After 40 years in show business, it might seem that Paul Rodriguez was living a charmed life. After all, he’d been named one of Comedy Central’s 100 greatest standup comedians of all time and had acted in dozens of movies and TV shows, including “aka Pablo,” the 1984 sitcom that was the first in American TV history to feature an all-Latino cast.
Yet Rodriguez felt trapped in a downward spiral in June 2018. He was facing the loss of his lavish Studio City home amid dwindling career opportunities. He was depressed and planning to retire to his orange farm near Fresno when he was asked to perform at a fundraiser for Christ the King Church in Hancock Park and “The Center at Blessed Sacrament,” an innovative homeless program located at the Catholic parish of the same name in Hollywood.
Rodriguez thought the show would simply be a nice gig for charity. Then Father Don Woznicki, then the administrator of Christ the King and the organizer of the event, asked him to lead the crowd of 400 attendees in a decade of the rosary before the show.
It was an experience Rodriguez said reignited his long-dormant Catholic faith.
“It strengthened my faith in God,” said Rodriguez. “I was going through hard times, and I just put it in God’s hands afterwards. I hadn’t gone to Mass in a long time, and started going. I tried everything else before that and nothing worked, then overnight things got better. I sold my house and a lot of terrible things happened, then out of nowhere this movie comes.”
The movie Rodriguez is referring to is “Clifford the Big Red Dog,” a live-action adaptation of the classic children’s book, which Paramount Pictures is releasing as its big Thanksgiving weekend movie in 2020. He has one of the lead human roles in the movie as “Sanchez,” a bodega owner helping a child chase Clifford all over New York City to get him back.
Joining Rodiguez in “Clifford” is an all-star cast that includes comedy veteran David Alan Grier, Monty Python legend John Cleese and “Saturday Night Live” star Kenan Thompson. The role follows another unlikely break he received almost immediately after his night at Christ the King, in which he had the audience roaring during his performance and seeking autographs for more than an hour after his performance.
He landed the flashy starring role in the highly regarded Odyssey Theatre’s production of the classic satirical play “Steambath,” playing the attendant of a steam bath.
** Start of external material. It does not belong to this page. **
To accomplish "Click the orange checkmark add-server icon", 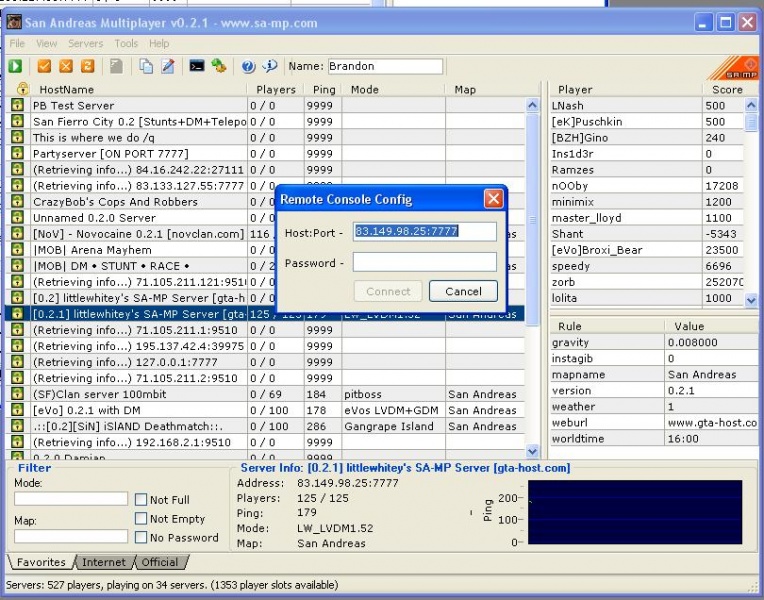I will (x=44, y=67).
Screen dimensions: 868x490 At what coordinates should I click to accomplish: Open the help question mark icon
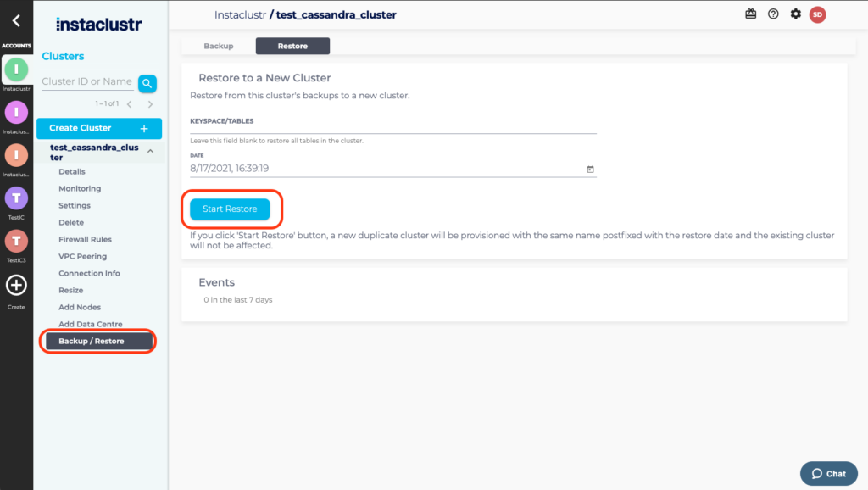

As the show goes on, the attendant reveals that he is actually God in human form and the steam bath is actually purgatory. The role landed Rodriguez a prestigious Robby Award for Best Actor in a Comedy on the Los Angeles theater scene.
“ ‘Steambath’ plays on your stereotype of what God is,” explained Rodriguez. “These white guys see a Puerto Rican and say, ‘There’s no way that that’s God. He’s a Puerto Rican.’ The genius of [writer Bruce Jay] Friedman’s play is I change a couple things. God is a quirky funny guy, and this play says a lot about where we are and the state of grace.
“People think God is a white guy with a beard on a cross, the ideal Caucasian,” he added. “But God could look like you or me, he made us in his image. I got the Robbie Award, and I’m doing more plays and am going to teach at Fresno State and start a theater company for Latinos there.”
Rodriguez, 64, was born in Culiacan, Sinaloa, to Mexican agriculture ranchers. His family eventually moved to Compton, and after high school he enlisted in the U.S. Air Force, landing stations in Iceland and Duluth, Minnesota.
He converted to Catholicism while in the Air Force after being raised with no strong faith practice while growing up. Yet despite his formal profession of faith, he spent the next 40 years until his 2018 epiphany only occasionally attending Mass and sometimes getting caught up in the worldly pleasures that are often afforded to show business celebrities.
Along the way, he became the father to world-renowned professional skateboarder Paul Rodriguez Jr., but their relationship was also often distant until his moment of truth last year. With the show having taken place shortly after Father’s Day, the comic felt the urge to reach out to his son and start anew, a successful effort that has seen them bond closely in the year since and led them to share Father’s Day together this year.
“That night changed me, because I was long thinking I was unfunny, but it was such a big night and the love was so strong from that audience, that I regained my mojo and sense of fun,” said Rodriguez. “Faith is a very personal thing, it’s in your heart. I met other Catholics that night who had put their faith first. I started praying and told God ‘It’s in Your hands. If you want me to do this, do a better job of showing me or I’ll retire in Fresno.’ ”
When his agent called with the news about the film he’d auditioned for a month earlier, Rodriguez remembered asking, “Are you sure you didn’t want my son?”
Not long after, Rodriguez was on a plane for a month of shooting.
“It’s made me more calm,” said the comedian of his reversion to the faith. “I don’t worry about things so much, it’s a new me and I feel great.
“Take it from someone who was floundering: It’s all about having a personal relationship with God.”
Carl Kozlowski is a journalist, comedian, and radio personality living in Los Angeles.